Subaltern Voices Series

Speaking & Theorizing from the Disciplinary Margins

 



Dr. Geeta Chowdhry (Professor, Political Science and Director, Ethnic Studies at Northern Arizona University, US)


Topic: “Race(ing) International Relations: Postcolonialism, Contrapuntality and Transformative Possibilities.”


Date: Thursday, 12 October 2006



VIDEO   AUDIO   PODCAST



Co-sponsored by the Women’s Studies Program.


Abstract: Although critical to the formation of the modern world, the concept of ‘race’ in international relations (IR) has been largely neglected. ‘Contrapuntality’, a term that the late Edward Said borrowed from Western Classical music and used to highlight a methodology for knowledge production, is a useful tool for interrogating the absence of race in IR. Building on the work of recent postcolonial and other scholars, I suggest that a contrapuntal reading of concepts such as sovereignty, state, culture, identity, hegemony and resistance reveals that race and gender have been central to the construction of ‘international subjects’ and ‘international relations.’ In addition, I suggest that an engagement with race and the revisioning of received knowledge it enables, opens up transformative possibilities for international relations.

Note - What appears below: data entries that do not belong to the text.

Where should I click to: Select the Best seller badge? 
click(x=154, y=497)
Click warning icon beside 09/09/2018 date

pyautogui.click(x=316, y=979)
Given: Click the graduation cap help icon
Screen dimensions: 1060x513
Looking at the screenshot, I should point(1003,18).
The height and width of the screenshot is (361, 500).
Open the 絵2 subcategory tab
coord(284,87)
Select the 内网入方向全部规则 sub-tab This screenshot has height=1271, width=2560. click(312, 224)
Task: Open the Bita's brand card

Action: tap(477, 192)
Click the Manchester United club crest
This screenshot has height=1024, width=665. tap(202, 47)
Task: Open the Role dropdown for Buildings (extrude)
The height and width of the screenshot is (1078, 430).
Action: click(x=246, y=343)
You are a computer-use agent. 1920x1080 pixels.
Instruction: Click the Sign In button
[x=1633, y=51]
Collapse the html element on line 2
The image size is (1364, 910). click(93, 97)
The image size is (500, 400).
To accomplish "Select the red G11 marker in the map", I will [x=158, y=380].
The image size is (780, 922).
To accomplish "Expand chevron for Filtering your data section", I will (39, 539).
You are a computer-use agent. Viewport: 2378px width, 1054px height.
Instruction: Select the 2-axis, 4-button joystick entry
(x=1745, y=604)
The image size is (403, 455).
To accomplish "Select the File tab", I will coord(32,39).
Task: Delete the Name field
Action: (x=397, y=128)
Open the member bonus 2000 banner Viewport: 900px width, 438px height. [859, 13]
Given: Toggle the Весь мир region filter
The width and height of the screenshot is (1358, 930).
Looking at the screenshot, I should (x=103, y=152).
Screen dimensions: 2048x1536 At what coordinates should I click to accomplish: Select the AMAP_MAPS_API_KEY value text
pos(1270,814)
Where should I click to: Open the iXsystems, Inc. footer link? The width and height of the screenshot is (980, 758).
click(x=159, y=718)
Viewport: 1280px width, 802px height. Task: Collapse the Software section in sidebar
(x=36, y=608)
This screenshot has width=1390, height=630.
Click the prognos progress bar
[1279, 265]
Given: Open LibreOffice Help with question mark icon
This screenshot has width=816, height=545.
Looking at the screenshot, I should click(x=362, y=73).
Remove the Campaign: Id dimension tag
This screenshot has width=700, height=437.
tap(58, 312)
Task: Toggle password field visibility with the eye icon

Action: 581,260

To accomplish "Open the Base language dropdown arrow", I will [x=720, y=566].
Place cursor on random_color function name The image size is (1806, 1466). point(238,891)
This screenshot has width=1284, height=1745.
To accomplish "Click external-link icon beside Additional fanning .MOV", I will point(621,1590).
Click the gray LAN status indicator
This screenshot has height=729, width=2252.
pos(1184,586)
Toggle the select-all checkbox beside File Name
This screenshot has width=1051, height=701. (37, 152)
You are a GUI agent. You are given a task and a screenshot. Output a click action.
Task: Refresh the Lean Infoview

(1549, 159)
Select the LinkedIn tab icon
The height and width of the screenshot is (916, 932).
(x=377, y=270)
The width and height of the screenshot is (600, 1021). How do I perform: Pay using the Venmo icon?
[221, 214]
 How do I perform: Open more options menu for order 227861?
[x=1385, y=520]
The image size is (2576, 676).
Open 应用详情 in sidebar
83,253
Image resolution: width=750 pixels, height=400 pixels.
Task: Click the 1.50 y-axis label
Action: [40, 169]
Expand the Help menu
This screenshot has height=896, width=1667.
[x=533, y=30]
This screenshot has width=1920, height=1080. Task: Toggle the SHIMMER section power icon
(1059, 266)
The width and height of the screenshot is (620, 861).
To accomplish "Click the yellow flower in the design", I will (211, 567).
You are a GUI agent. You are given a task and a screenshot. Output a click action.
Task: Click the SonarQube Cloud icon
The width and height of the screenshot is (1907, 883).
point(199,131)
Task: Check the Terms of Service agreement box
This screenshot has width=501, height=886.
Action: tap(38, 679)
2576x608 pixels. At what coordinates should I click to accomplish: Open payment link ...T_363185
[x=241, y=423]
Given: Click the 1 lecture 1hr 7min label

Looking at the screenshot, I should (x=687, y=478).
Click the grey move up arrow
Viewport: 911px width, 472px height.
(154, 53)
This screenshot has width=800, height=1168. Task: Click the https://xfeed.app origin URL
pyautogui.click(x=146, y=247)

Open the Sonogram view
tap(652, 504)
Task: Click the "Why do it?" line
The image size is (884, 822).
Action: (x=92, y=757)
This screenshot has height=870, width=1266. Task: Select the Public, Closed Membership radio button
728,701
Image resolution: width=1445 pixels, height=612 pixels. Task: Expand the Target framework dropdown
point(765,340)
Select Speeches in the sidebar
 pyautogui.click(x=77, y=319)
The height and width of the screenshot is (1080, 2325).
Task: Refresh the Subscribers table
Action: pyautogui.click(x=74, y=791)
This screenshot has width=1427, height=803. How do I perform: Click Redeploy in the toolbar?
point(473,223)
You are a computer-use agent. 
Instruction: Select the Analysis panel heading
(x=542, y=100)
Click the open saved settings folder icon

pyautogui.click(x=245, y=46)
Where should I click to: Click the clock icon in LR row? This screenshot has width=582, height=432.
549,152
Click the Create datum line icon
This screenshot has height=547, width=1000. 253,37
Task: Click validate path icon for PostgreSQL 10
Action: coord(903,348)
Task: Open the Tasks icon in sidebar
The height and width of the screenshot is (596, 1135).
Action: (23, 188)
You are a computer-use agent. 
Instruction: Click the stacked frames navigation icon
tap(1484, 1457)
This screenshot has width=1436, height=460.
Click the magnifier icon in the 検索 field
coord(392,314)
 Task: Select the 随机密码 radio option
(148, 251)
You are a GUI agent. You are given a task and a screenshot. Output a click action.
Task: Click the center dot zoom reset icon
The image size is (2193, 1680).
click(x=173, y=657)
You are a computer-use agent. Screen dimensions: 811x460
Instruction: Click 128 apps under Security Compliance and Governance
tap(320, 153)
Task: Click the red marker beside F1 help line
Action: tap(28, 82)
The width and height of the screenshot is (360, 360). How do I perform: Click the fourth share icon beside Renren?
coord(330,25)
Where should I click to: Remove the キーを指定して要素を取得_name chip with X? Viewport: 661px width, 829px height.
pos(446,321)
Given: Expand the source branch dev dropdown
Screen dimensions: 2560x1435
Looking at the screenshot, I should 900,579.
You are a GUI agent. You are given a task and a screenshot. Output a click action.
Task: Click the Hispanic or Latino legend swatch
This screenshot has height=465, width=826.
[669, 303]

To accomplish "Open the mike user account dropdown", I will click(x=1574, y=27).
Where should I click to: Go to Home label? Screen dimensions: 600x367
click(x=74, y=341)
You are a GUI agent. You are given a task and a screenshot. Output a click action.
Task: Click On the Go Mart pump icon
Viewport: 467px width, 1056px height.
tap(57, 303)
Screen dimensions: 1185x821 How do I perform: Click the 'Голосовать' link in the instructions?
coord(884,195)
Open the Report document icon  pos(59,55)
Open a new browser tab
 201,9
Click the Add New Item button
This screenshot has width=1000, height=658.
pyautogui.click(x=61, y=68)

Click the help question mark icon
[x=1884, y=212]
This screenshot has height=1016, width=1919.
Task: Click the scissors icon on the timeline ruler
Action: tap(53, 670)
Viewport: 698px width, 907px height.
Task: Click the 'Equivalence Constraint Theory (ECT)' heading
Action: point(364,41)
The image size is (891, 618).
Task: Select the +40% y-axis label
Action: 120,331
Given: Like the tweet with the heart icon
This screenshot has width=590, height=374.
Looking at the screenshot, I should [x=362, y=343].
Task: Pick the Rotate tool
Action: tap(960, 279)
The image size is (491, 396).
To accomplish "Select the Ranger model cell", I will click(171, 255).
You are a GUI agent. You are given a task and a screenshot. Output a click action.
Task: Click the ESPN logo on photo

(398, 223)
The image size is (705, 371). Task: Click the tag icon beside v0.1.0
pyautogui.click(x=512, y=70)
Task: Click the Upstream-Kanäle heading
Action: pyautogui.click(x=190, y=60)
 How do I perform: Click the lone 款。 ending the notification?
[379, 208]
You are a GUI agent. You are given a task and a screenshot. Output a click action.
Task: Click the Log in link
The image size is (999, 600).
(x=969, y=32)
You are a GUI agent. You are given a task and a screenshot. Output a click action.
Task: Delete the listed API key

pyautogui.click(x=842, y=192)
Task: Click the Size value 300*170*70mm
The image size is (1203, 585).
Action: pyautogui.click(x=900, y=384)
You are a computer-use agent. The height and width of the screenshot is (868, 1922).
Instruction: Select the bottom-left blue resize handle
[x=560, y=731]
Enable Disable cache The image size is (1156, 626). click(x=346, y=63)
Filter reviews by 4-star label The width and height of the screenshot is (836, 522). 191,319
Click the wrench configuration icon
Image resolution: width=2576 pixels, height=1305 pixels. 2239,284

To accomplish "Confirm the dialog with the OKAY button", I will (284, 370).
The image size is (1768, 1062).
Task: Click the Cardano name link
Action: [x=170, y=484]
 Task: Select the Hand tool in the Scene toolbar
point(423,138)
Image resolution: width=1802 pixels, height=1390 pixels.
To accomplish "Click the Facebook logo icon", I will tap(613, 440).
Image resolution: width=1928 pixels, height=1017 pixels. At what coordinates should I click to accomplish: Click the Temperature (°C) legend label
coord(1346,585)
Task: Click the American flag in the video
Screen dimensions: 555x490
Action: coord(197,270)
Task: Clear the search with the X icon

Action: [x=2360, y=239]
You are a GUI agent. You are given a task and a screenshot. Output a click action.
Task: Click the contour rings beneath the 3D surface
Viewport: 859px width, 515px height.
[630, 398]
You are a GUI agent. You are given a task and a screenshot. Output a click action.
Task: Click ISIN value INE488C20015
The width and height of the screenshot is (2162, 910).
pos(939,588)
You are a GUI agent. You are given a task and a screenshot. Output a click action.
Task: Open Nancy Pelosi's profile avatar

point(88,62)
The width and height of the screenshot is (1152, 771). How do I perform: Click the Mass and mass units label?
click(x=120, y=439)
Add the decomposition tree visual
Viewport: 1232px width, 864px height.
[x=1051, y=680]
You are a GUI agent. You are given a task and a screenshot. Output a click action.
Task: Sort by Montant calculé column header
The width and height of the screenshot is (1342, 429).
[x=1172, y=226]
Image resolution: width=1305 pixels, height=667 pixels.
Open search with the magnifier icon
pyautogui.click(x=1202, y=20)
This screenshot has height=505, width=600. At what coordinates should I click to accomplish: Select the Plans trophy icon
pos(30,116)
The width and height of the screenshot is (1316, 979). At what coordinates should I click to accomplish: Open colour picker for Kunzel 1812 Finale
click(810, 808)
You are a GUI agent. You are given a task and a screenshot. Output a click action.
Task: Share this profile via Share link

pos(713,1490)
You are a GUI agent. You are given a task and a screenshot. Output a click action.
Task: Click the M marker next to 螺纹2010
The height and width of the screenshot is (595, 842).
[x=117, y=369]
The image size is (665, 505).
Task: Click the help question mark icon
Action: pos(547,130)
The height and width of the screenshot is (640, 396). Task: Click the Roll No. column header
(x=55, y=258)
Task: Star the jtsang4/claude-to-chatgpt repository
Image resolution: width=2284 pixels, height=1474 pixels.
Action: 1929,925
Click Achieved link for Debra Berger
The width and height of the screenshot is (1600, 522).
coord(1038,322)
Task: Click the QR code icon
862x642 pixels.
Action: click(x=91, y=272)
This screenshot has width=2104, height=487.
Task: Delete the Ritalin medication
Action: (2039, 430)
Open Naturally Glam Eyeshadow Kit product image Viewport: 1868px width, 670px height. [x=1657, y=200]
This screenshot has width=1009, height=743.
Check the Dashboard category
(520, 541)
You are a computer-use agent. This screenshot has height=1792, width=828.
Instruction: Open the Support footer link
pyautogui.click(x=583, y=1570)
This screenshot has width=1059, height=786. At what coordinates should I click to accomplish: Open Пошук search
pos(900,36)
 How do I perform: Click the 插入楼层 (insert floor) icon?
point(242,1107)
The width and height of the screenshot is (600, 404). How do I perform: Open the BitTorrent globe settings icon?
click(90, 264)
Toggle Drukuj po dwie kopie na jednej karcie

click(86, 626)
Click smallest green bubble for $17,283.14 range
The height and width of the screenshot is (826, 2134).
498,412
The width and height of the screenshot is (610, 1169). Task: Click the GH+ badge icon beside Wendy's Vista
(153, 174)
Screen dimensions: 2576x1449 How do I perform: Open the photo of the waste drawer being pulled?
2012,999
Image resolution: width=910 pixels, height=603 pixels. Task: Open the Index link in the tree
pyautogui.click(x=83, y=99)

Bio: Geeta Chowdhry is a Professor of Political Science and Director of Ethnic Studies at Northern Arizona University. Her research interests include international relations theory, international political economy, political economy of development, global race and ethnic politics, postcolonial theory, nonviolence and social change, and South Asia. Her most recent publications include a co-edited book Power, Postcolonialism and International Relations: Reading Race, Gender, and Class (Routledge 2002, paperback 2004), and several articles and chapters including (with Mark Beeman) “Situating Colonialism, Race and Punishment” in Mary Bosworth and Jeanne Flavin (eds.) From Slavery to Globalization: How Race and Gender Shape Punishment in America (Rutgers University Press, 2006) and “Postcolonial Readings of Child Labour in a Globalized Economy,” in Geoffrey Underhill and Richard Stubbs (eds.) Political Economy and the Changing Global Order (Oxford University Press 2005).